AB02 – Boyd, D., & Crawford, K. (2012). Critical questions for Big Data

As “social scientists and media studies scholars,” Boyd and Crawford (2012) consider it their responsibility to encourage and focus the public discussion regarding “Big Data” by asserting six claims they imply help define the many and important potential issues the “era of Big Data” has already presented to humanity and the diverse and competing interests that comprise it (Boyd & Crawford, 2012, pp. 662-663). Before asserting and explaining their claims, however, the authors define Big Data “as a cultural, technological, and scholarly phenomenon” that “is less about data that is big than it is about a capacity to search, aggregate, and cross-reference large data sets,” a phenomenon that has three primary components (fields or forces) interacting within it: 1) technology, 2) analysis, and 3) mythology (Boyd & Crawford, 2012, p. 663). Precisely because Big Data, as well as some “other socio-technical phenomenon,” elicit both “utopian and dystopian rhetoric” and visions of the future of humanity, Boyd and Crawford think it is “necessary to ask critical questions” about “what all this data means, who gets access to what data, how data analysis is deployed, and to what ends” (Boyd & Crawford, 2012, p. 664).

The authors’ first two claims are concerned essentially with epistemological issues regarding the nature of knowledge and truth (Boyd & Crawford, 2012, pp. 665-667. In explaining their first claim, “1. Big Data changes the definition of knowledge,” the authors draw parallels between Big Data as a “system of knowledge” and “’Fordism’” as a “manufacturing system of mass production.” According to the authors, both of these systems influence peoples’ “understanding” in certain ways. Fordism “produced a new understanding of labor, the human relationship to work, and society at large.” And Big Data “is already changing the objects of knowledge” and suggesting new concepts that may “inform how we understand human networks and community” (Boyd & Crawford, 2012, p. 665). In addition, the authors cite Burkholder, Latour, and others in describing how Big Data refers not only to the quantity of data, but also to the “tools and procedures” that enable people to process and analyze “large data sets,” and to the general “computational turn in thought and research” that accompanies these new instruments and methods (Boyd & Crawford, 2012, p. 665). In addition, the authors state “Big Data reframes key questions about the constitution of knowledge, the processes of research, how we should engage with information, and the nature and categorization of reality” (Boyd & Crawford, 2012, p. 665). Finally, as counterpoint to the many potential benefits and positive aspects of Big Data they have emphasized thus far, the authors cite Anderson as one who has revealed the at times prejudicial and arrogant beliefs and attitudes of some quantitative proponents who summarily dismiss all qualitative or humanistic approaches to gathering evidence and formulating theories (Boyd & Crawford, 2012, pp. 665-666) as inferior.

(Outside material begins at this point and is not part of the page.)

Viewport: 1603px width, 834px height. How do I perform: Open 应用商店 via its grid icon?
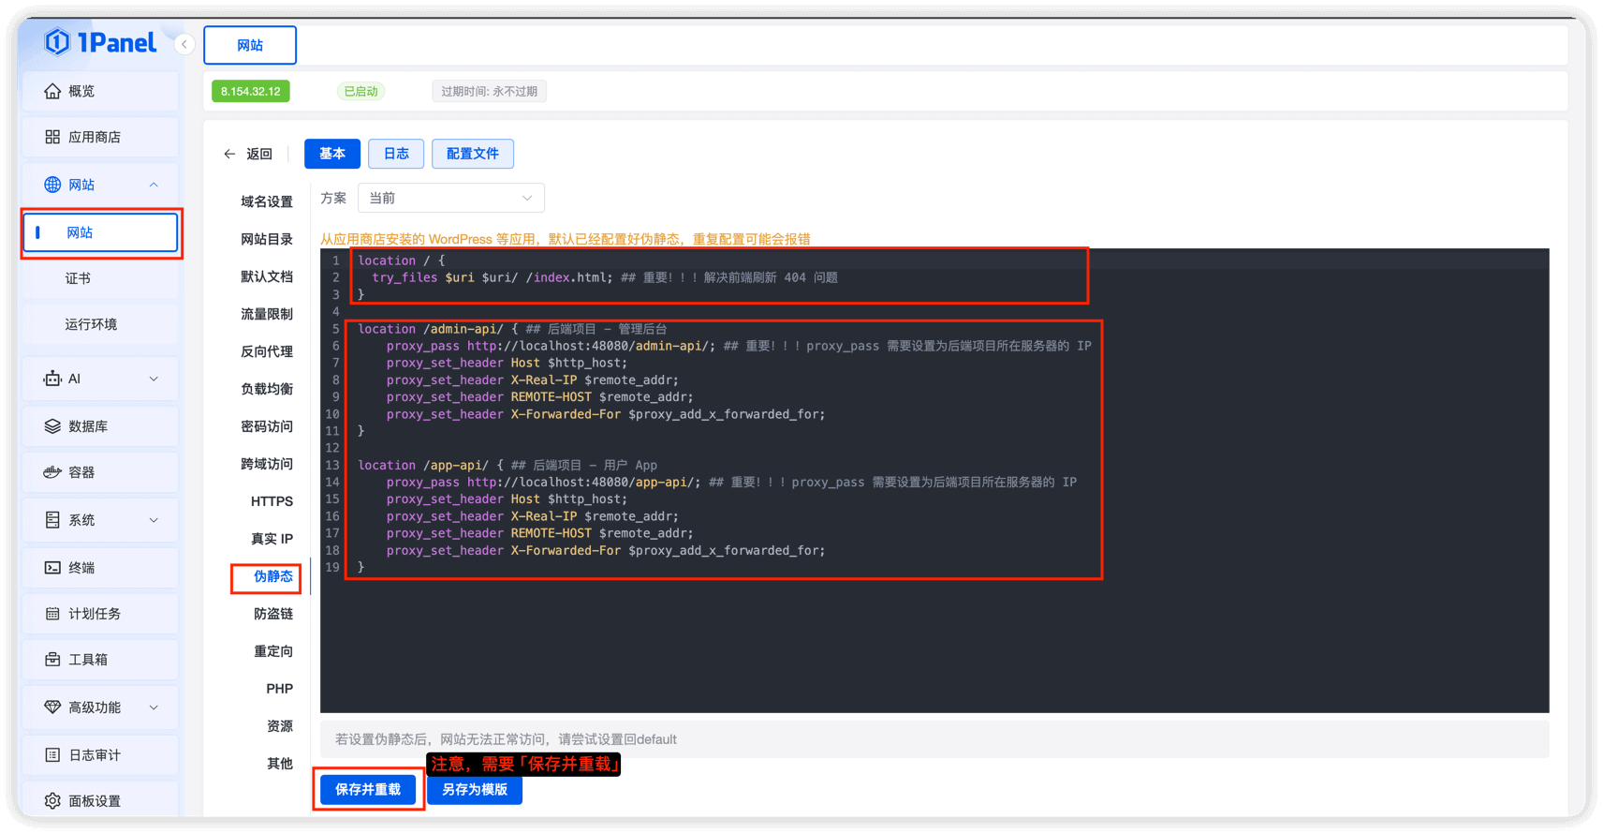[52, 137]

In explaining their second claim, “2. Claims to objectivity and accuracy are misleading,” the authors continue considering some of the biases and misconceptions inherent in epistemologies that privilege “quantitative science and objective method” as the paths to knowledge and absolute truth. According to the authors, Big Data “is still subjective” and even when research subjects or variables are quantified, those quantifications do “not necessarily have a closer claim on objective truth.” In the view of the authors, the obsession of social science and the “humanistic disciplines” with attaining “the status of quantitative science and objective method” is at least to some extent misdirected (Boyd & Crawford, 2012, pp. 666-667), even if understandable given the apparent value society assigns to quantitative evidence. Citing Gitelman and Bollier, among others, the authors believe “all researchers are interpreters of data” not only when they draw conclusions based on their research findings, but also when they design their research and decide what will – and what will not – be measured. Overall, the authors argue against too eagerly embracing the positivistic perspective on knowledge and truth and argue in favor of critically examining research philosophies and methods and considering the limitations inherent within them (Boyd & Crawford, 2012, pp. 667-668).

The third and fourth claims the authors make could be considered to address research quality. Their third claim, “3. Big data are not always better data,” emphasizes the importance of quality control in research and highlights how “understanding sample, for example, is more important than ever.” Since “the public discourse around” massive and easily collected data streams such as Twitter “tends to focus on the raw number of tweets available” and since “raw numbers” would not be a “representative sample” of most populations about which researchers seek to make claims, public perceptions and opinion could be skewed by either mainstream media’s misleading reporting about valid research or by unprofessional researchers’ erroneous claims based upon invalid research methods and evidence (Boyd & Crawford, 2012, pp. 668-669). In addition to these issues of research design, the authors highlight how additional “methodological challenges” can arise “when researchers combine multiple large data sets,” challenges involving “not only the limits of the data set, but also the limits of which questions they can ask of a data set and what interpretations are appropriate” (Boyd & Crawford, 2012, pp. 669-670).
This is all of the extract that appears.